Random String Generator — Custom Length & Character Set

Standard programming language functions such as JavaScript's Math.random(), Python's random.random(), and PHP's rand() produce pseudo-random numbers using deterministic algorithms seeded from a relatively small initial value. While they appear random, their output can be predicted if the seed or internal state is known. This makes them unsuitable for security-critical applications such as session tokens, password reset links, and API keys. Cryptographically secure pseudo-random number generators (CSPRNGs) draw entropy from operating system sources such as /dev/urandom on Unix-like systems and BCryptGenRandom on Windows, which accumulate unpredictable data from hardware events like network timing and keystroke intervals.

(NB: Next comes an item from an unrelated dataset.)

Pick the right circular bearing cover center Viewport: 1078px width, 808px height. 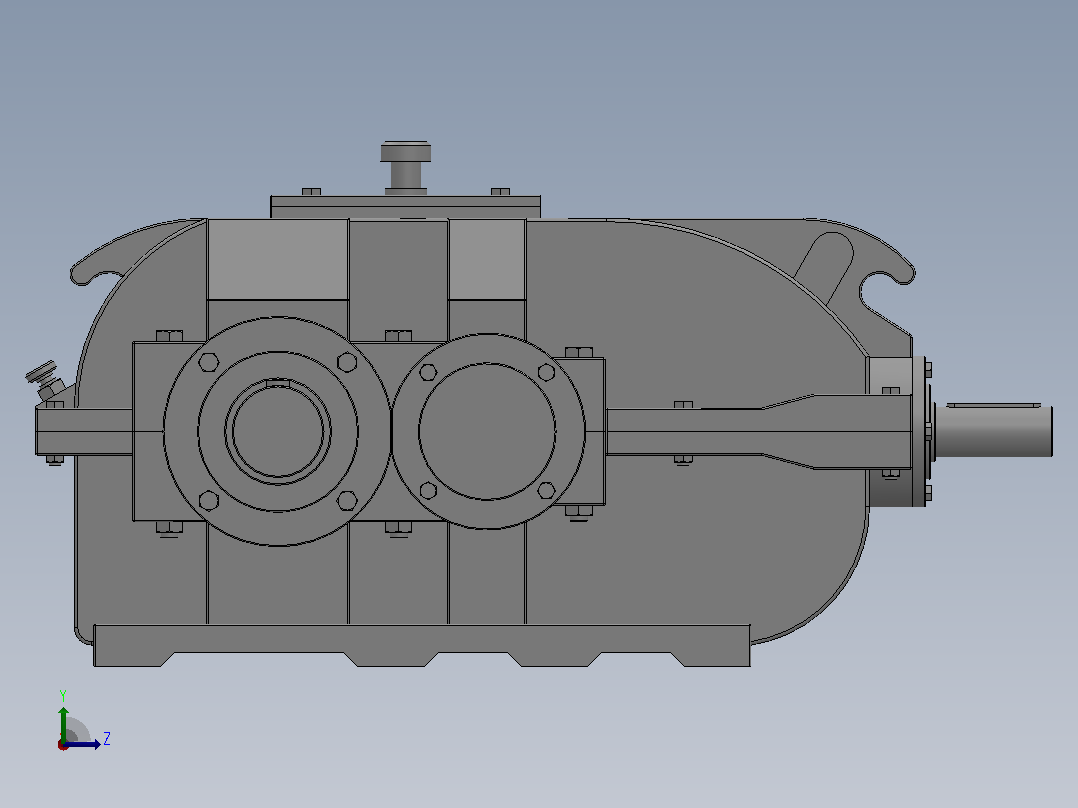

This makes CSPRNG output computationally infeasible to predict. This tool uses window.crypto.getRandomValues() in the browser, which is backed by the OS CSPRNG and meets the security bar for generating tokens and credentials.

The security of a random string depends on two factors: length and character set size. Entropy is measured in bits and calculated as: entropy = length multiplied by log2(charset_size). A 32-character alphanumeric string using 62 characters (a-z, A-Z, 0-9) has approximately 190 bits of entropy, which is more than sufficient for any current security purpose. Adding symbols expands the character set to about 94 printable ASCII characters, increasing entropy to roughly 204 bits per 32-character string. For comparison, a 128-bit AES key provides 128 bits of security, and 128 bits of entropy is generally considered the minimum for long-term security. A 22-character alphanumeric string already exceeds 128 bits. Longer strings and larger character sets provide more entropy, but even a 16-character alphanumeric string at 95 bits is strong for session tokens given their short lifetimes.

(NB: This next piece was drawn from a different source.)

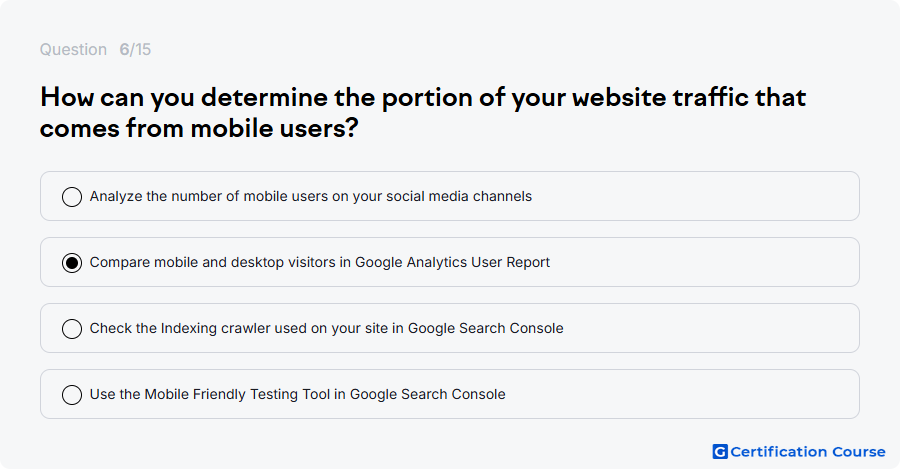Choose the Indexing crawler option radio button

click(72, 328)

API keys are long-lived credentials that identify and authenticate a client. They should be generated with at least 128 bits of cryptographic entropy — roughly 22 or more alphanumeric characters. A common format is a prefix that identifies the service or key type (such as "sk_live_") followed by a long random string, making keys easy to identify in logs and configuration files without compromising security. Avoid using sequential IDs, UUIDs alone (which are not secrets), or encoded user IDs as API keys since they do not provide the necessary entropy or unpredictability. Store API keys hashed (SHA-256) in your database, just like passwords — this way, a database breach does not immediately expose valid credentials. When an API key is issued, it should be shown to the user only once and never stored in plain text on the server.

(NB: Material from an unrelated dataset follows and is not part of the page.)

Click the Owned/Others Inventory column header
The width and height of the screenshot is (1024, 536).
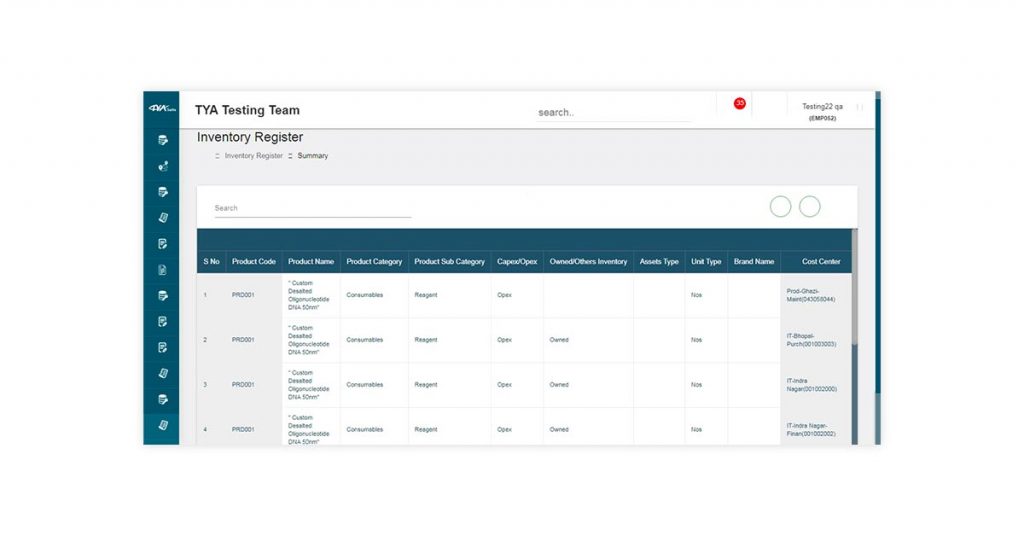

Password reset tokens, email verification links, and one-time codes must be unguessable and single-use. Generate them with a CSPRNG using at least 128 bits of entropy (22 or more alphanumeric characters, or 32 or more hex characters). Store only a hash of the token in the database, not the raw value. Associate each token with a specific user ID and an expiration time, typically 15-60 minutes for password reset and 24 hours for email verification. When the user submits the token, compare it against the stored hash using a constant-time comparison function to prevent timing attacks. Immediately invalidate the token after successful use to prevent replay attacks. Never include these tokens in server logs or error messages where they could be exposed to parties other than the intended recipient.

Session identifiers must be random enough that an attacker cannot guess a valid session by brute force. OWASP recommends at least 128 bits of entropy for session IDs. Modern web frameworks such as Express.js, Django, Laravel, and Rails generate cryptographically random session IDs by default, but if you are building a custom session system, use a CSPRNG such as crypto.randomBytes() in Node.js or os.urandom() in Python. CSRF tokens should be unique per session and per form submission, generated with a CSPRNG, embedded in forms as hidden fields, and verified on every state-changing request. A CSRF token does not need to be extremely long since 128 bits is sufficient, but it must be tied to the authenticated session and validated server-side on every mutation request.